» Work request
Your answer should consist of every line from the records that holds the string "Given".

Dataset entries
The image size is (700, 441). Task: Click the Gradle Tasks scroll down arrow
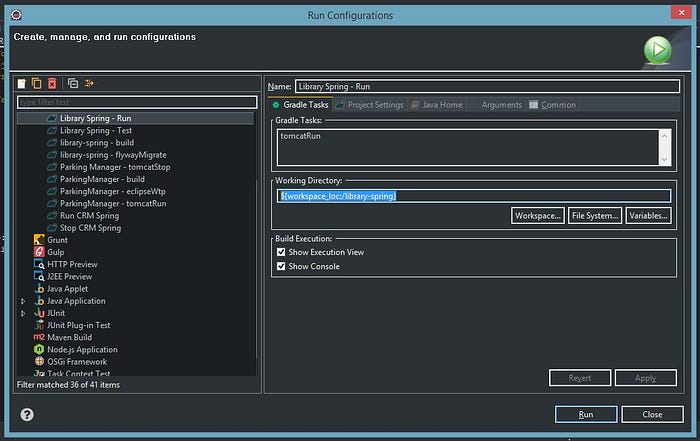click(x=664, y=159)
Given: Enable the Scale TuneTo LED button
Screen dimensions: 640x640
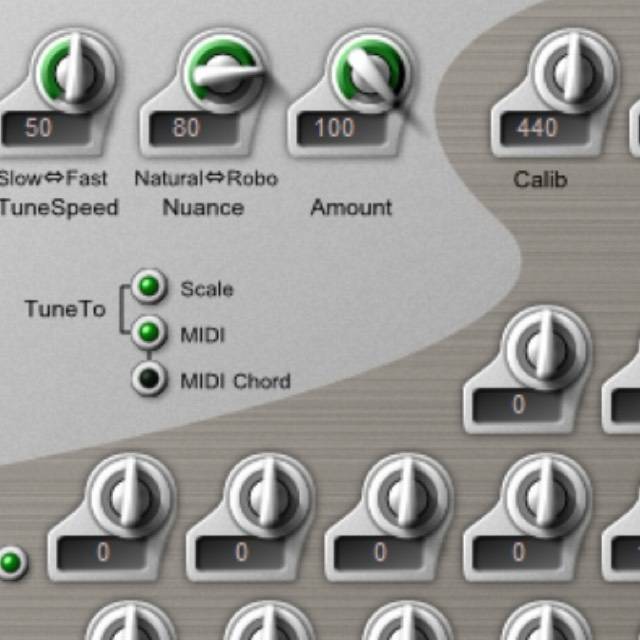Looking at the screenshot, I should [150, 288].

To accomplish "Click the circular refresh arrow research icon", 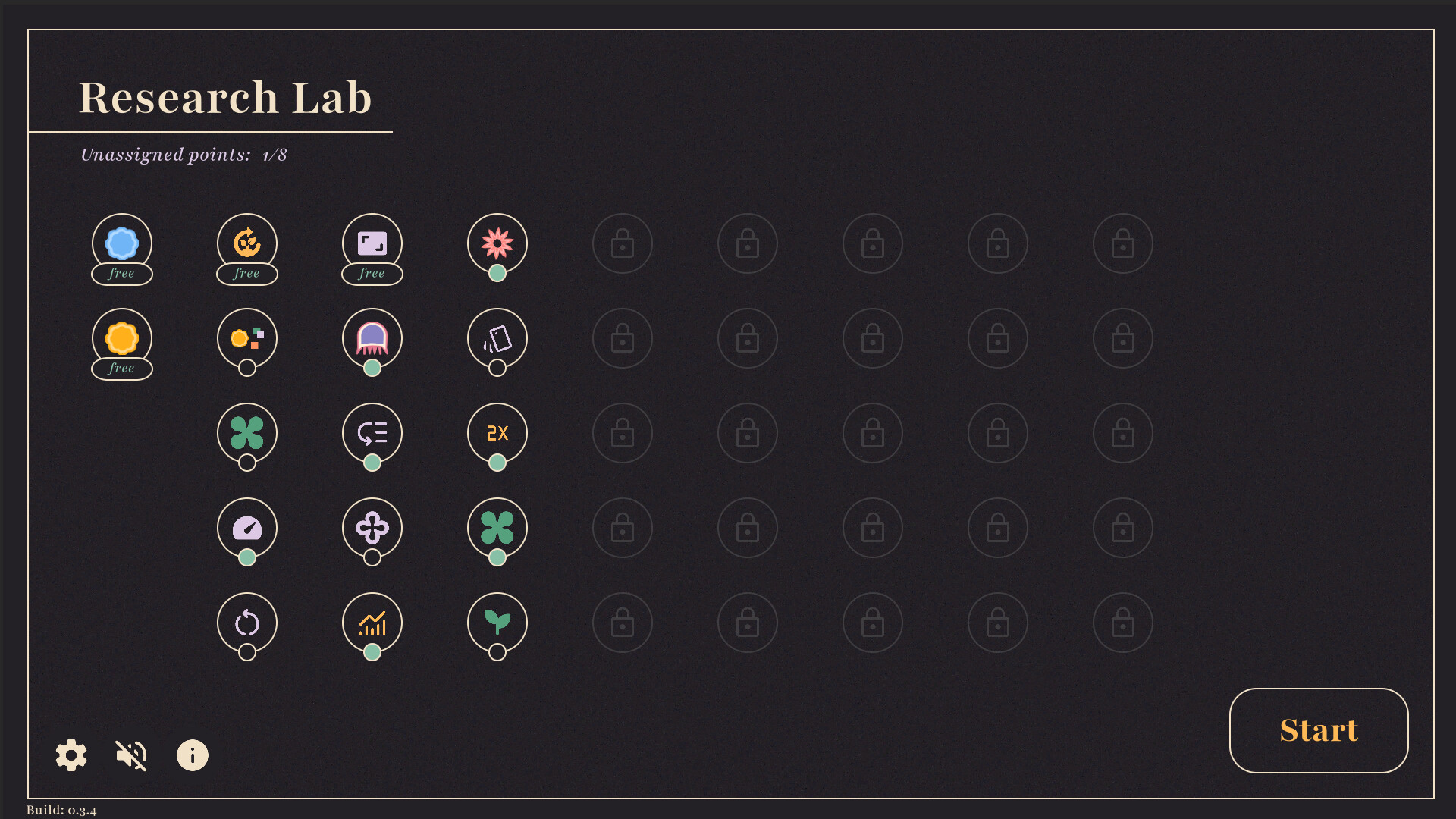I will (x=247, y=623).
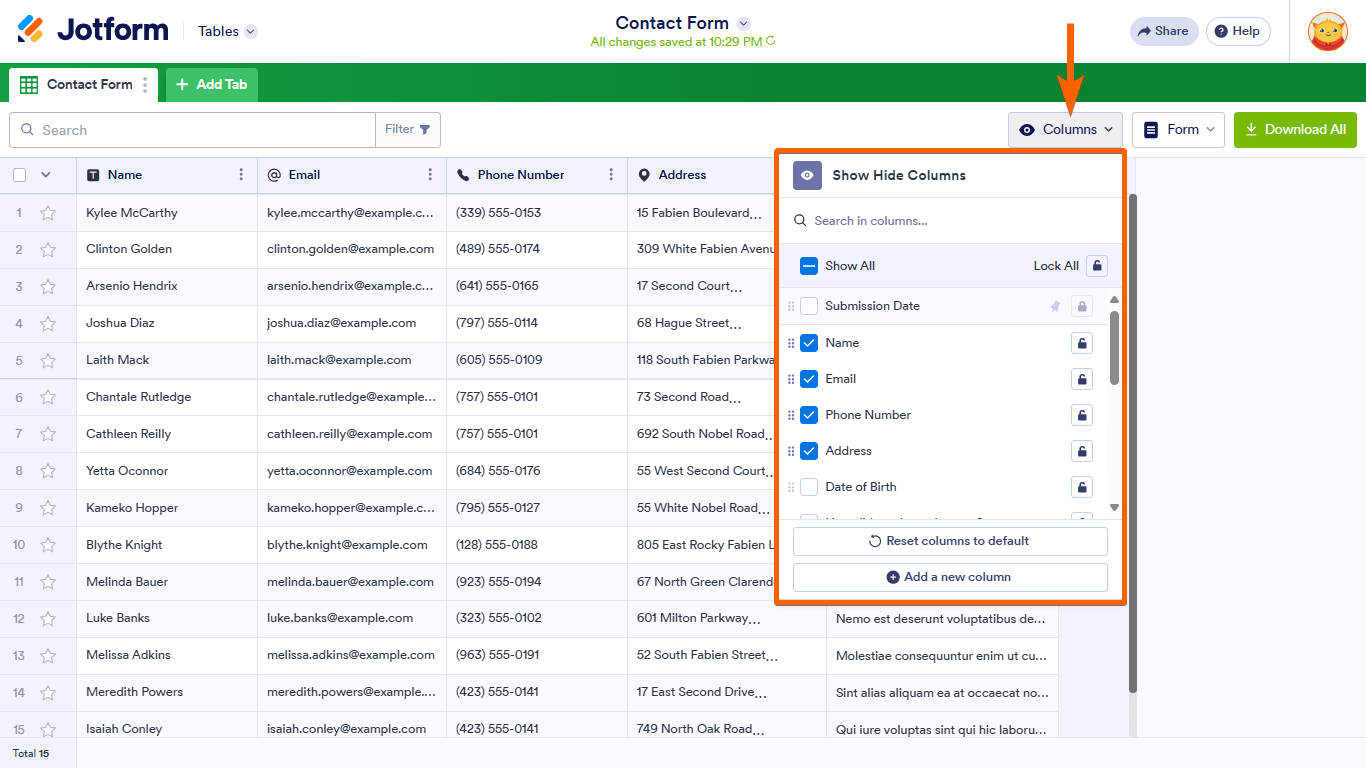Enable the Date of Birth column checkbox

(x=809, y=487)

...

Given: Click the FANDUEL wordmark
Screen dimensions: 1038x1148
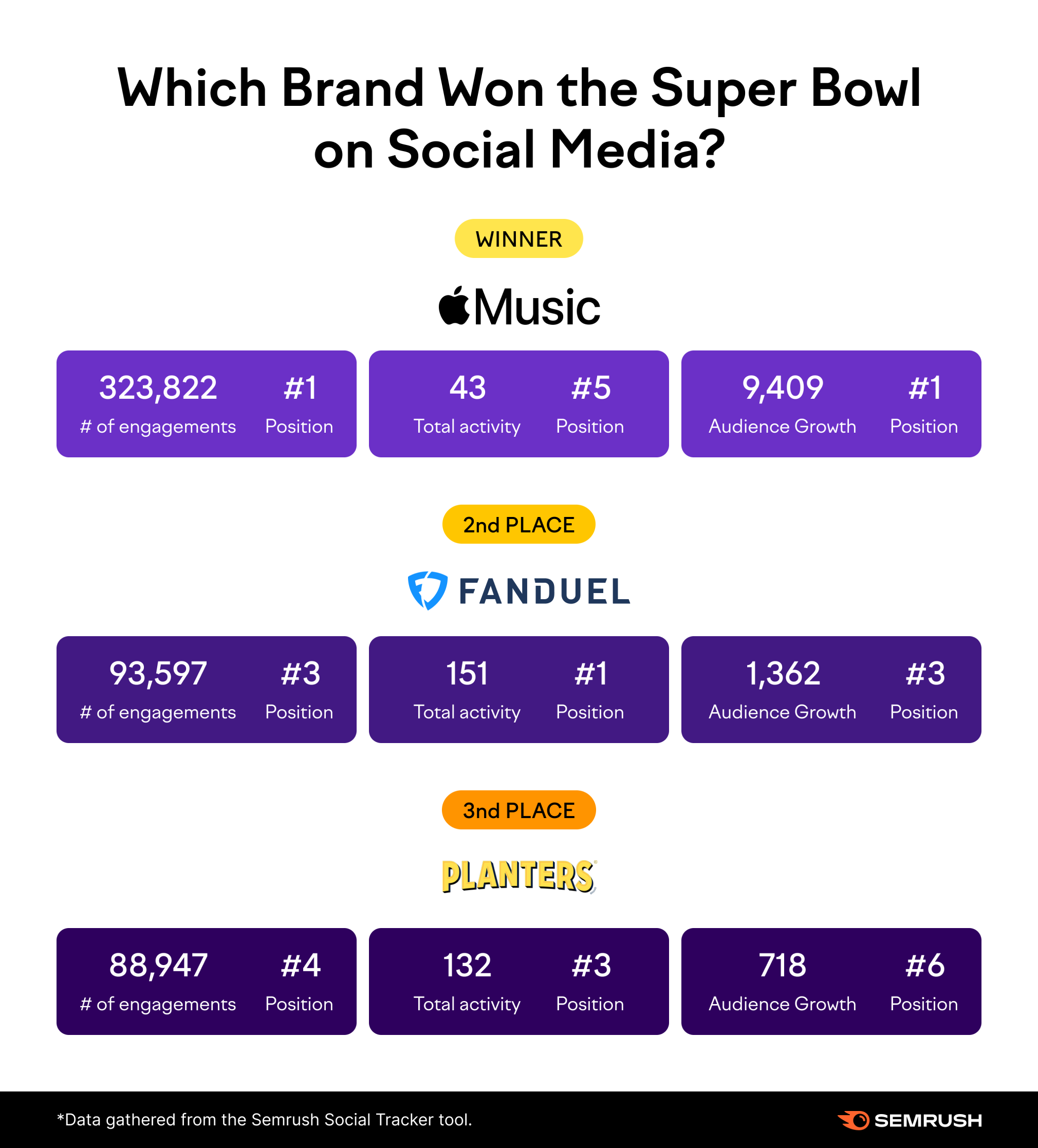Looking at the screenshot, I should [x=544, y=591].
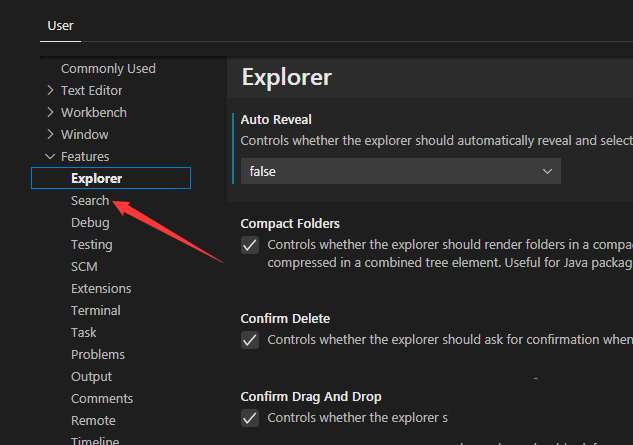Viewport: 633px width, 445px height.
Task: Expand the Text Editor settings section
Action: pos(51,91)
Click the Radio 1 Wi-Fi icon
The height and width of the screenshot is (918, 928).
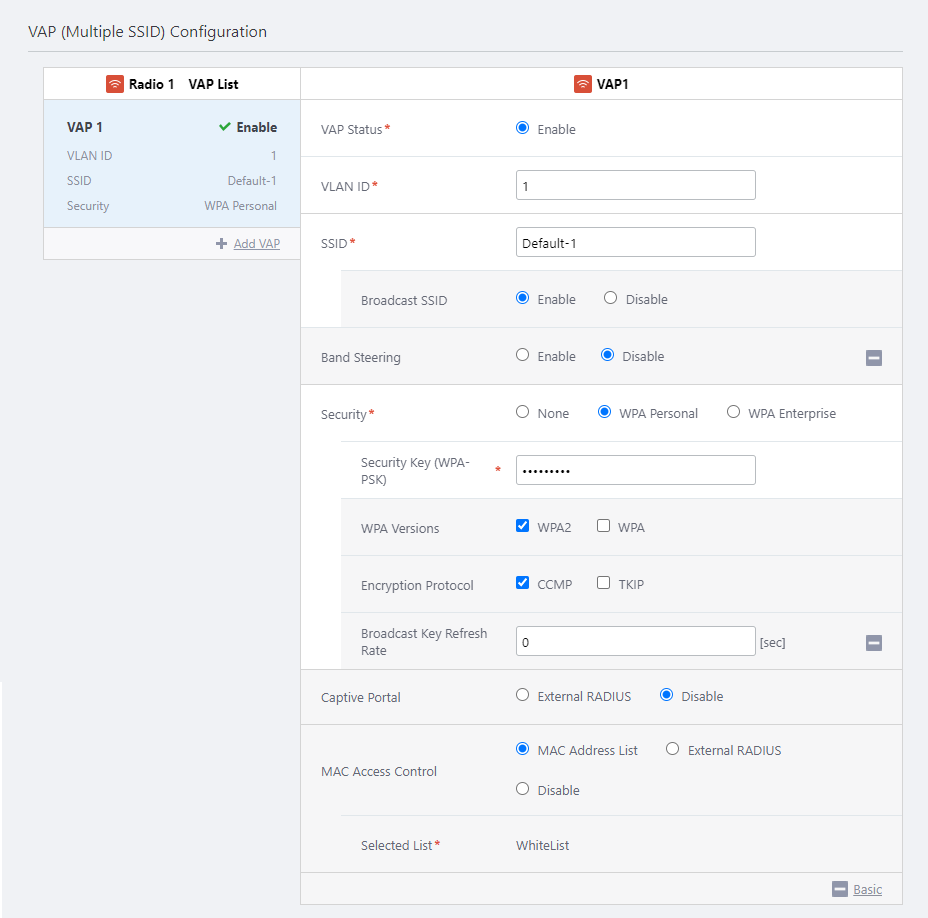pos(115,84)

» Solved problem
Given: Enable the Scale TuneTo LED button
Given: Click the FANDUEL wordmark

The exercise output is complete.